### SOURCE PASSAGE
>>>>>

SABRA LANE:
Stuart Robert is the Federal Minister for Employment, Workforce, Skills, Small and Family Business. He says the new wage support package is as generous as the final stage of the JobKeeper policy.
MINISTER ROBERT:
Well, JobKeeper, as you know, stepped down from $1500 right the way down towards $1000. Here, the higher rate now for the pandemic disaster payment is at $600 a week. Double 600 takes you to $1200, which brings you into line.
SABRA LANE:
The ACTU says it's an inferior package to JobKeeper and it's worried the requirement on business to keep staff won't be enforced. How will you enforce it?
MINISTER ROBERT:
The requirement, of course, is for when people register today – because New South Wales is managing the scheme and then, of course, from next week they'll be able to apply – one of the requirements for access to the small and medium enterprise support package is that staff must be maintained. So, if someone is applying, they'll have to commit to that, and of course, compliance in the back end where you'll check – single touch payroll data will ensure that indeed the payroll numbers remained static.
So that's the normal compliance run of how these things are done, but it's important upfront that the employers understand that is the requirement.
SABRA LANE:
The Victorian Premier, Daniel Andrews, is pretty angry, saying it shouldn't take a crisis in Sydney for the Prime Minister to take action, and he says this is a case of double standards. And he quote – to quote him, he says: his job is not to be the Prime Minister for New South Wales. How do you respond?
MINISTER ROBERT:
I feel like yawning, Sabra, at another classic whinge out of Premier Andrews.
When we put in place the pandemic disaster payment, we did that in response to Victoria. I was there in the room in the ERC, building it with the Prime Minister. It was in response to what was happening in Victoria, but of course, we made it available to the rest of the country.

<<<<<

### YOUR TASKS
A: In the interview transcript, what weekly amount does the minister give as the higher rate of the pandemic disaster payment?
B: Continue the interview transcript from its final line.

### DATA FOR ANALYSIS
>>>>>

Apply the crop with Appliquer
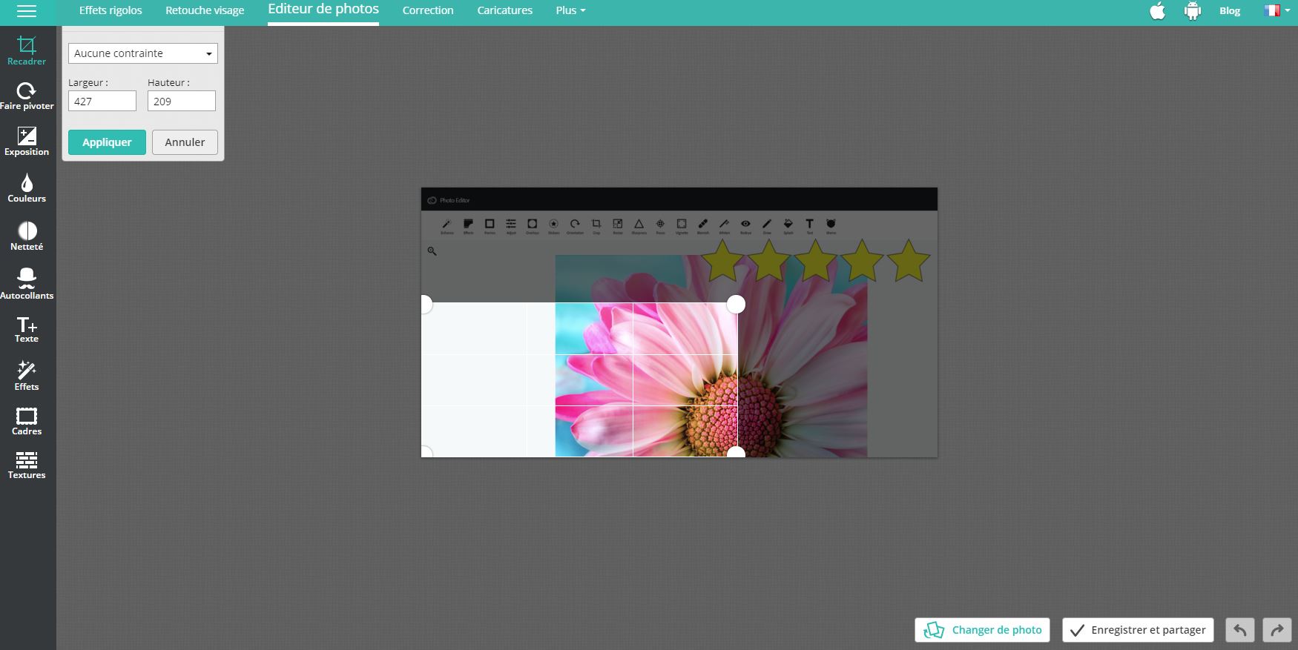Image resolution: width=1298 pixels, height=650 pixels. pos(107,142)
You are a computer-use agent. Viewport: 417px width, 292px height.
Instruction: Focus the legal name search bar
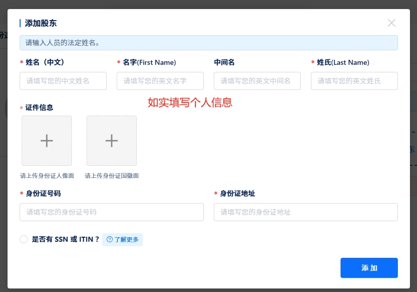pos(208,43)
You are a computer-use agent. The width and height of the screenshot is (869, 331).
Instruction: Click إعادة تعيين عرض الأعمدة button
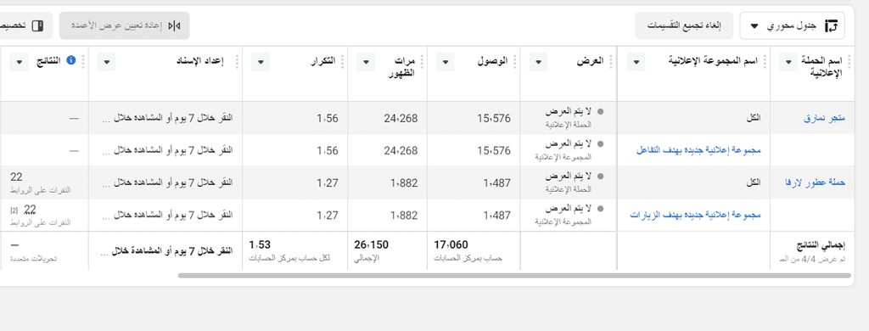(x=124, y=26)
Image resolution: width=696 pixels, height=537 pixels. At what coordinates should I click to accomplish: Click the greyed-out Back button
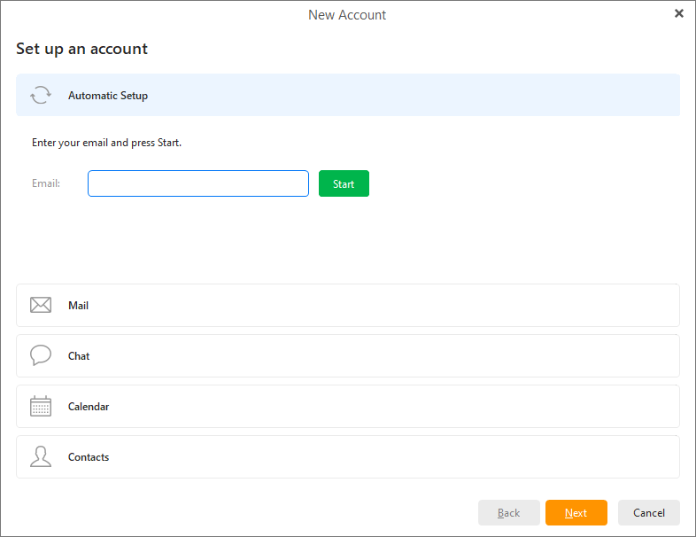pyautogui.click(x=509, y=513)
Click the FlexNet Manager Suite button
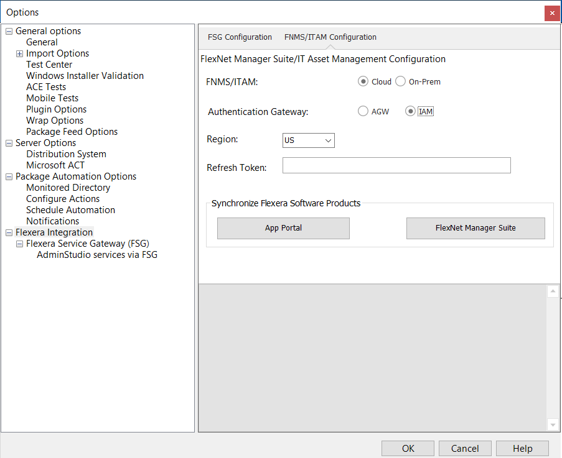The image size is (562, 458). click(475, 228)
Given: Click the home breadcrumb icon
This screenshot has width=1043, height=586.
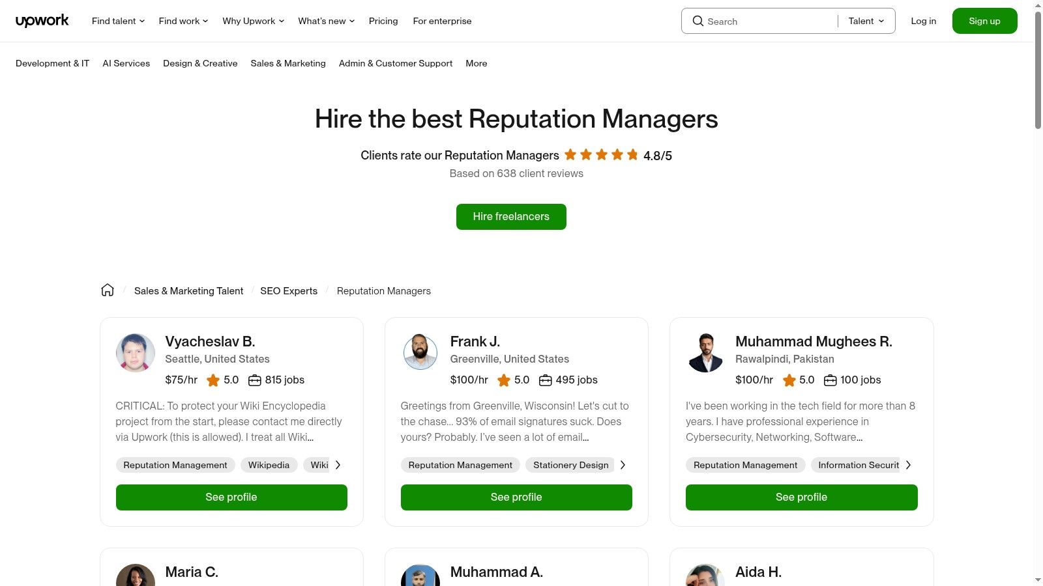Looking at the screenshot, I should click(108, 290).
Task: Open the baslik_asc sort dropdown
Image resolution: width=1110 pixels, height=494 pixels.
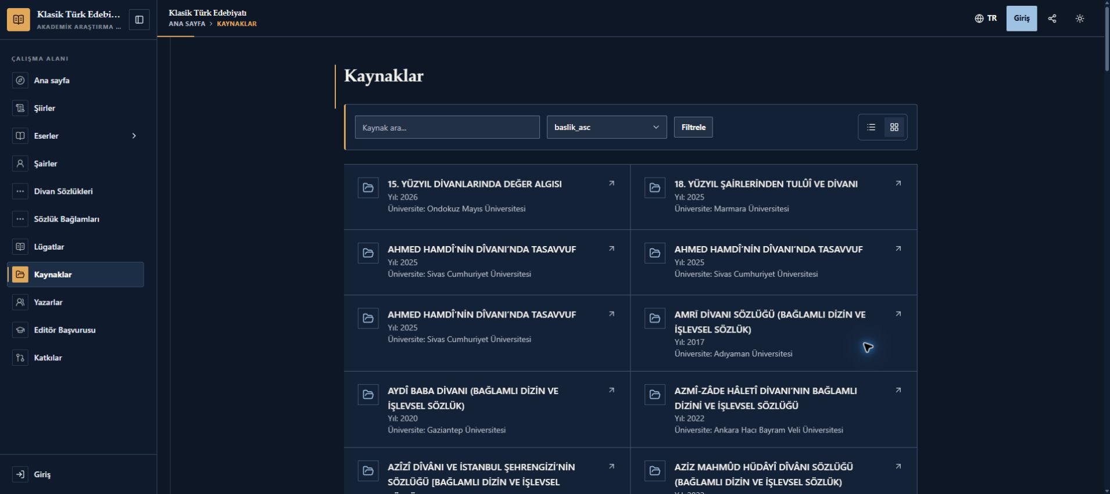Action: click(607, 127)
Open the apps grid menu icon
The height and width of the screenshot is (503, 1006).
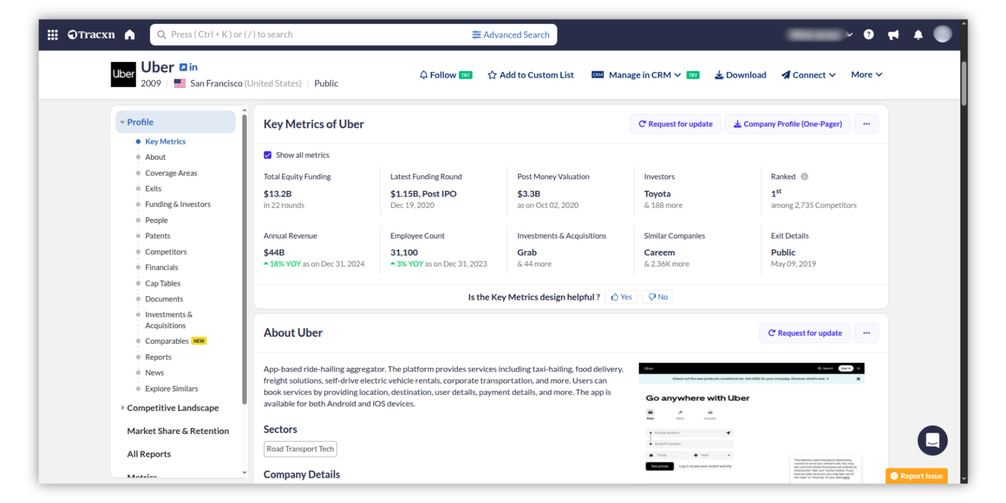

<<<<<
>>>>>

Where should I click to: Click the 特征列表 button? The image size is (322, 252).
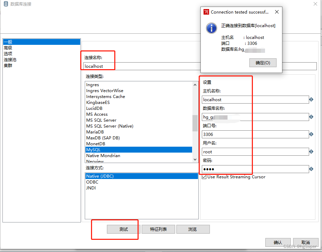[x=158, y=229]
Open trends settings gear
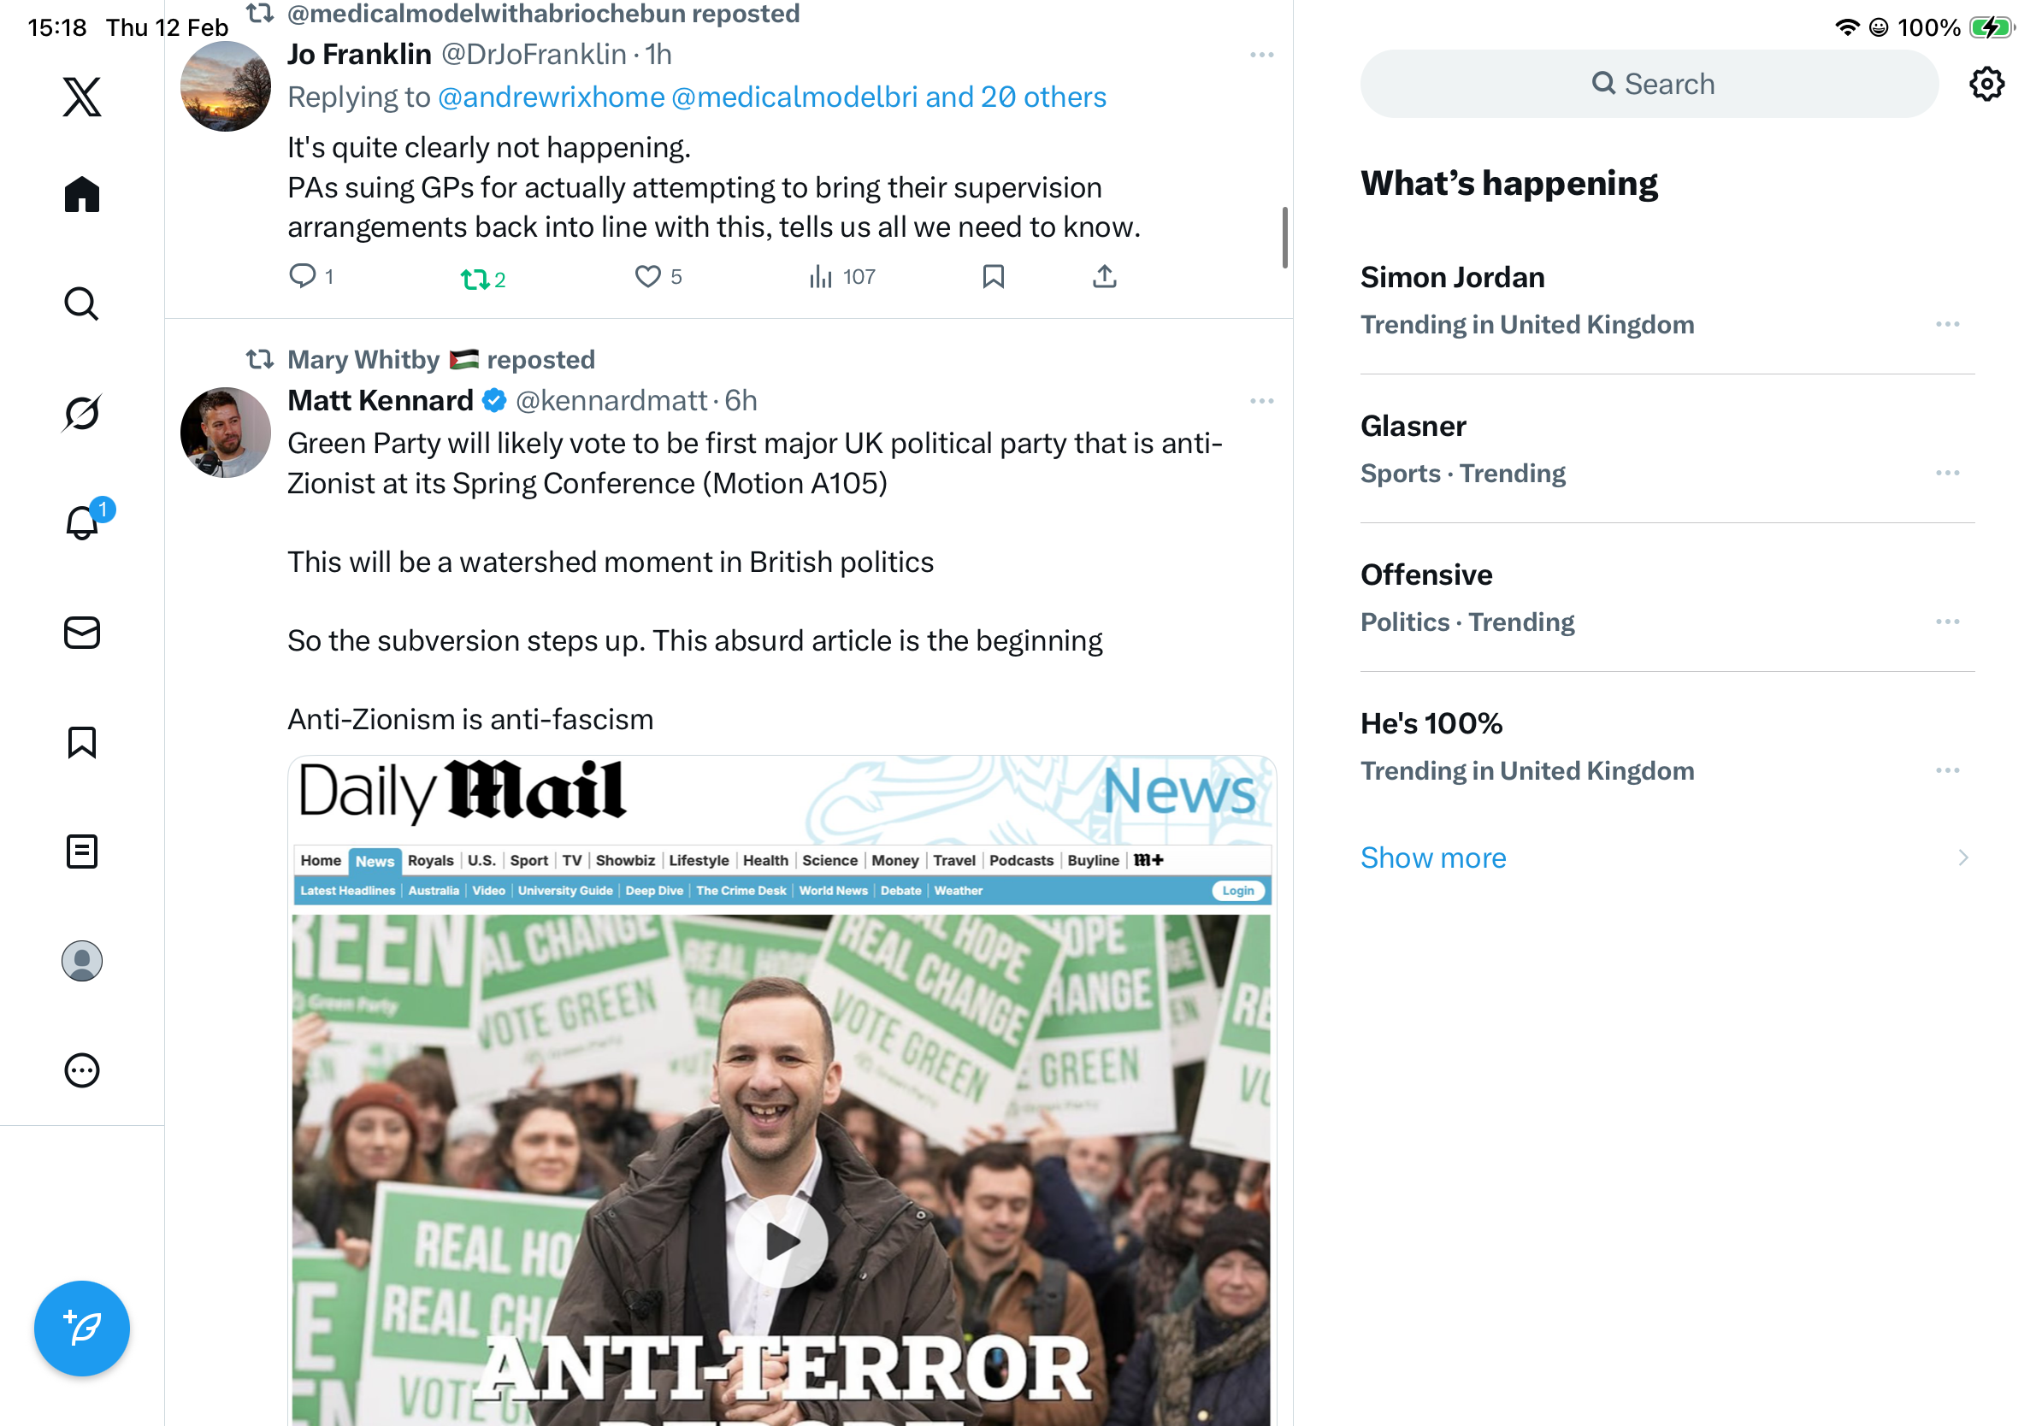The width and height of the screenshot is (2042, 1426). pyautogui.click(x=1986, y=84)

<<<<<
>>>>>

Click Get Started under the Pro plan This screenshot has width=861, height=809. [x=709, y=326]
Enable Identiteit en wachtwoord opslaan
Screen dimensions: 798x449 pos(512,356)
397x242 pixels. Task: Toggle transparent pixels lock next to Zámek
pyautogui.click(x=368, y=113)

<<<<<

### EXPECTED RESULTS
A: $600 a week.

B:
Now, from week four, we've put in place another support package for businesses which is available to all states and territories if they hit week four. So again, we're just building, building our responses.
And as the Treasurer said to Laura Tingle last night, we did actually offer to go halves with Victoria on business support and they turned us down. So, Premier Andrews, that's what it looks like.
SABRA LANE:
You used to be the minister overseeing the National Disability Insurance Scheme and you introduced the independent assessment process that was ditched last Friday. To be clear, what is the problem the Government is trying to fix?
MINISTER ROBERT:
Actually, I didn't introduce independent assessments. The previous minister started the first trial, I extended and continued the second trial so we could better understand what independent assessments would look like because they were part of the original Productivity Commission's review back in 2011.
SABRA LANE:
[Talks over] And what, and what’s the problem that you’re – and what's the problem you're trying to fix?
MINISTER ROBERT:
The problem I was seeking to fix was massive inequity in the scheme, where your postcode determined your package. And that’s sort of sad. Likewise, your, your socioeconomic status, where you live also determines it.
So, if you look, for example, in the Seat of Makin in South Australia the average package was $58,000 whereas in the Seat of Boothby it was $92,000; in northern Tasmania, it was sort of $75,000, of course in Hobart it’s $105,000.
Where if you’re well‑off, educated, understand systems you can pay for a therapy reports you tended to get – well not tended, the data shows very clearly a huge, disproportionately large package compared to if you had a similar condition but you came from a poorer area.
What the Productivity Commission wanted, what the Tune Review wanted, what John Walsh, the father of the scheme wanted, and what I continued to move forward was, how do we get equity in?
SABRA LANE:
Are you sorry for the way this played out? The disability community has been very bruised by this process. How will the Government go about regaining trust?
MINISTER ROBERT:
It’s an insurance scheme, of course, and it should be run on insurance principles. But we need to ensure it‑
SABRA LANE:
[Interrupts] But again, are you sorry, sorry for the way this process played out?
MINISTER ROBERT:
The process was undertaken for testing independent assessments, and there are over 6000 tests done over three years. At that time there was no public fight. It was done fully, transparently, so everyone could see the results.
But unfortunately, what happened was draft 57 of a legislative package that had not yet reached Government, and wasn't fulfilling what Government wanted was leaked out of the agency and people jumped up and down. And that's very sad because what was leaked had nothing to do with what Government was going to do.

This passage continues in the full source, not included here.